To configure risk-based conditional authentication:

  1. On the WSO2 Identity Server Console, click Applications.

  2. Select the relevant application and go to its Login Flow tab.

  3. Add risk-based adaptive MFA as follows:

    1. Go to Predefined Flows > Conditional Login Flows.

    2. Click Adaptive MFA > ELK-Risk-Based > Add to add the ELK risk-based adaptive MFA script.

      template-for-risk-based-authentication]
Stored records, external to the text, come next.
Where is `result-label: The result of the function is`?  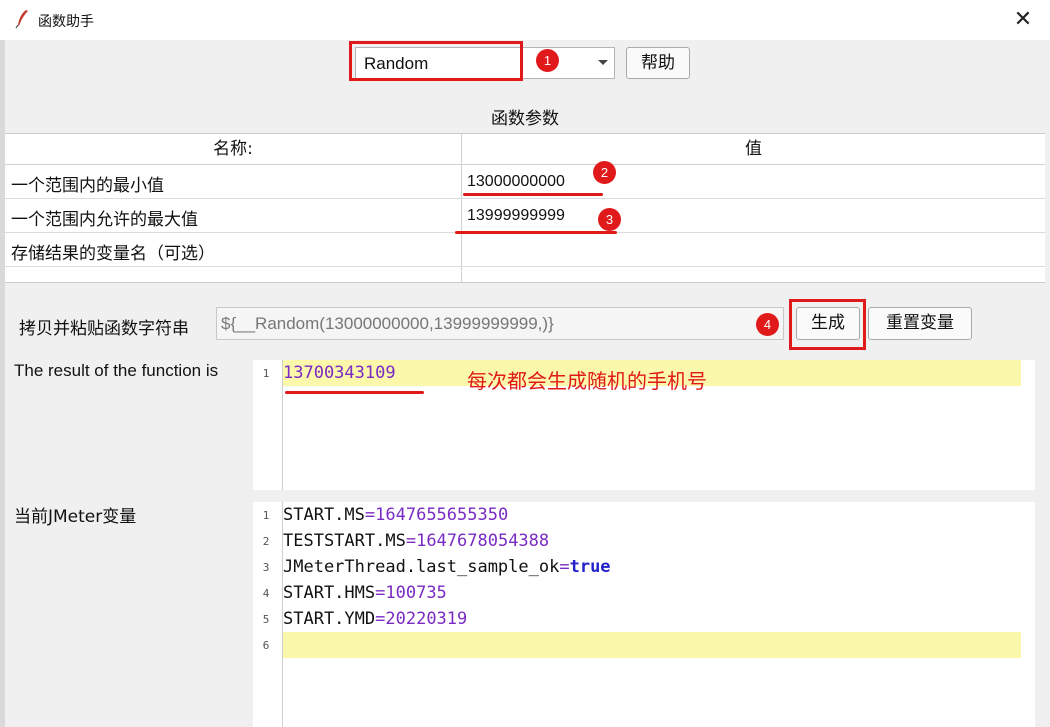 result-label: The result of the function is is located at coordinates (116, 370).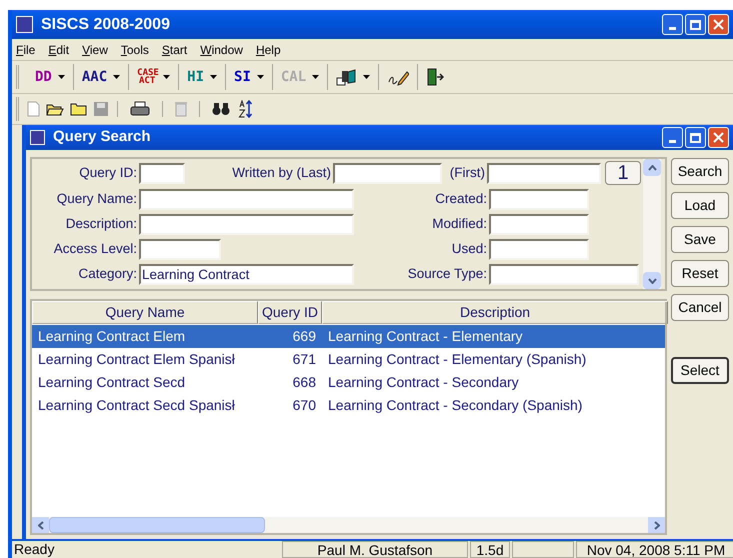  I want to click on table-cell-text: Learning Contract Elem, so click(112, 336).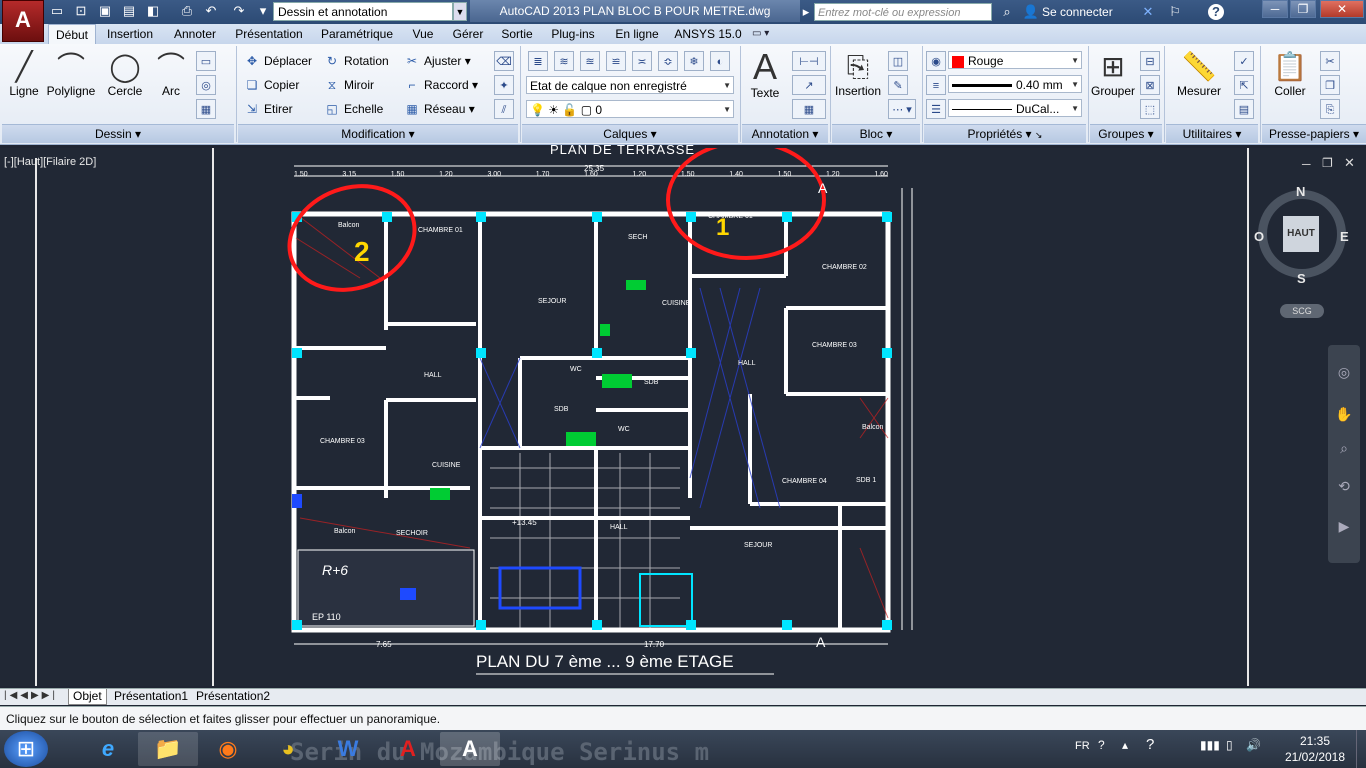 The width and height of the screenshot is (1366, 768). I want to click on sign-in-button: Se connecter, so click(1078, 12).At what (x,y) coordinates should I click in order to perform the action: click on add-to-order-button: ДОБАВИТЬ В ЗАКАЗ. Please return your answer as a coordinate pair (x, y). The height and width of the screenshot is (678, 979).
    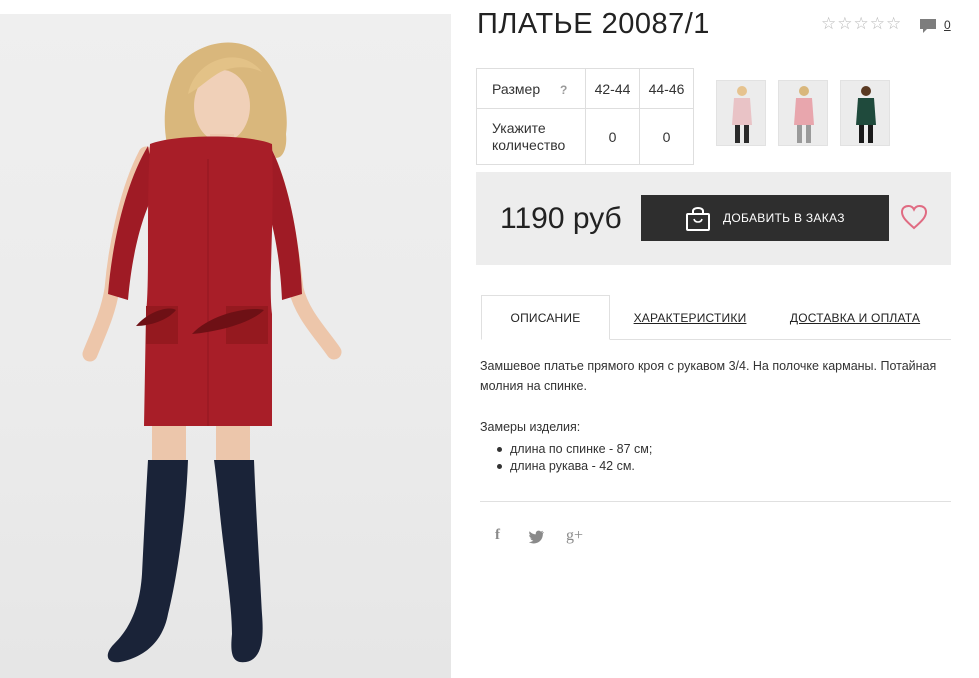
    Looking at the image, I should click on (765, 218).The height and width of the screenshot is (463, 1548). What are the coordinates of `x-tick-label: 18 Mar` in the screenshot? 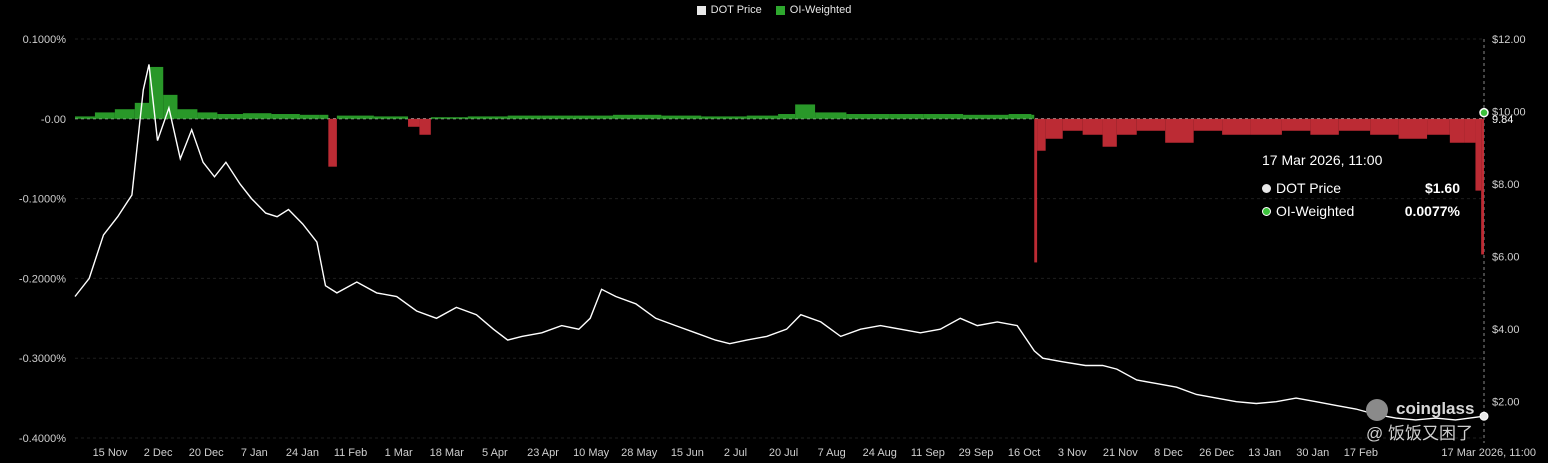 It's located at (448, 453).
    3. Click Confirm to replace any existing script with the selected predefined script.

    Info

    • The resulting authentication script defines a conditional step that executes the second authentication step if the riskScore is greater than 0.
    • By default, TOTP will be added as the second authentication step. You can update this with any authentication method.
  4. Click Update to save your configurations and restart WSO2 Identity Server.

Try it out

  1. Start the Tomcat server and access the following sample PickUp application URL: http://localhost.com:8080/saml2-web-app-pickup-dispatch.com .

  2. Log in to the application by giving your username and password.

    Note

    The user is authenticated with basic authentication only.
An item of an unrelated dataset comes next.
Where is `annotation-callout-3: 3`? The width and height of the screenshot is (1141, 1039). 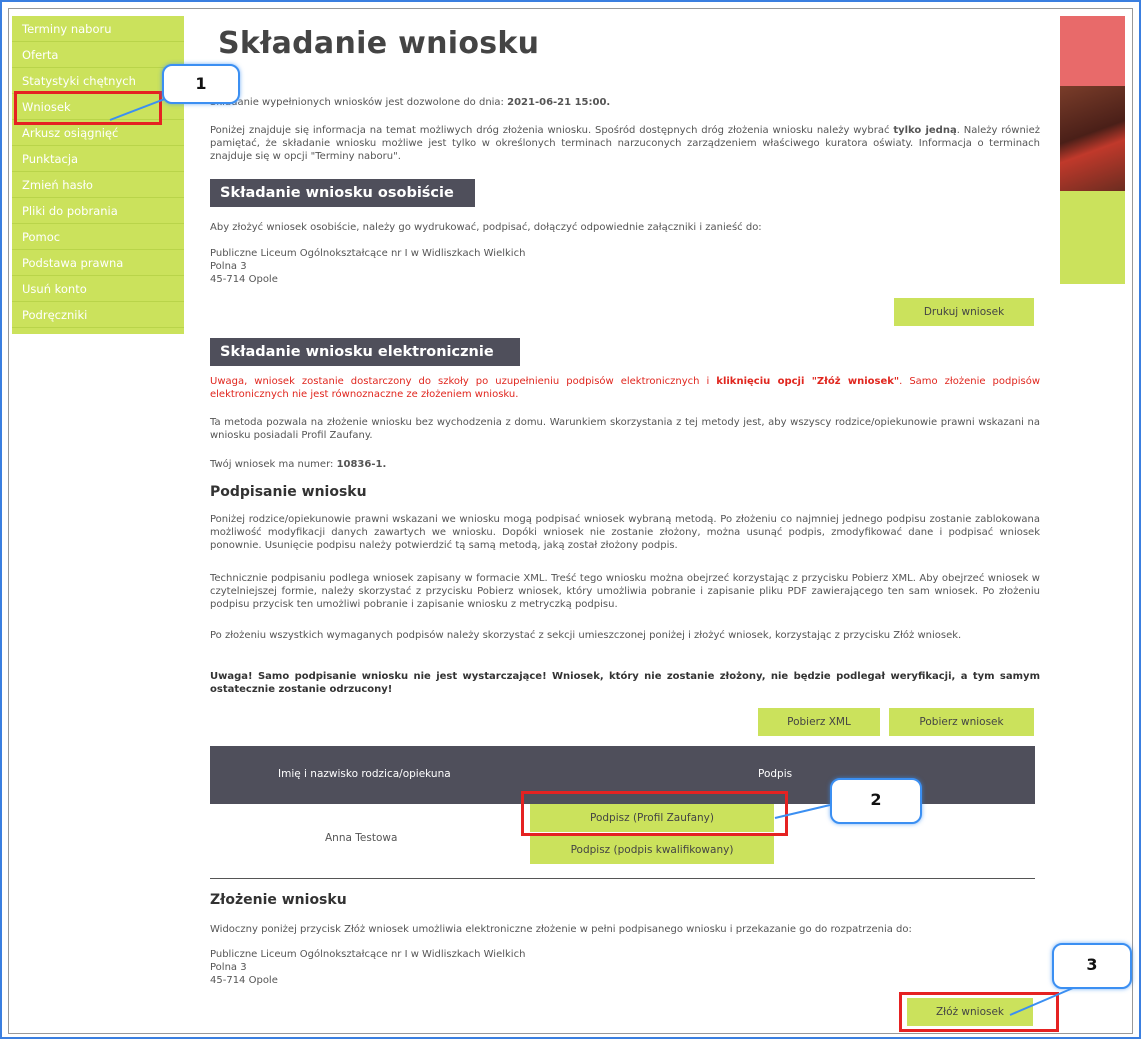 annotation-callout-3: 3 is located at coordinates (1092, 966).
  3. Log out of the application, and execute the following cURL command. This command publishes an event regarding a user bank transaction exceeding $10,000.

    Request

    curl -L -X POST 'https://{ELASTICSEARCH_HOST}/transaction/_doc' -H 'Authorization: Basic {ELASTICSEARCH_BASIC_AUTH_HEADER}' -H 'Content-Type: application/json' --data-raw '{
    "@timestamp":"{CURRENT_TIMESTAMP}",
    "username":"{USERNAME}",
    "amount": {TRANSACTION_AMOUNT}
    }'
    
    Sample Request
    curl -L -X POST 'https://localhost:9200/transaction/_doc' -H 'Authorization: Basic d3NvMnVzZXI6Y2hhbmdlbWU=' -H 'Content-Type: application/json' --data-raw '{
    "@timestamp":"{{currenttimestamp}}",
    "username":"Alex",
    "amount": 12000
    }'
    
    Response
    {
    "_index": "transaction",
    "_id": "_75YR4EBPqDnJYiU7W_A",
    "_version": 1,
    "result": "created",
    "_shards": {
     "total": 2,
     "successful": 1,
     "failed": 0
    },
    "_seq_no": 0,
    "_primary_term": 1
    }
    

  4. Log in to the application again. You are now prompted for the TOTP after the basic authentication.

    Info

    Before executing the cURL command given in step 4, the user had no transaction history, and the user's riskScore was 0. The authentication script is programmed to prompt only basic authentication if the risk score is 0.

    After executing the command, a transaction event that indicates the user spending more than $10,000 is published and recorded in the Siddhi application. Therefore, when the user attempts to log in again, the user's riskScore is evaluated to 1, and the user is prompted for an extra authentication step.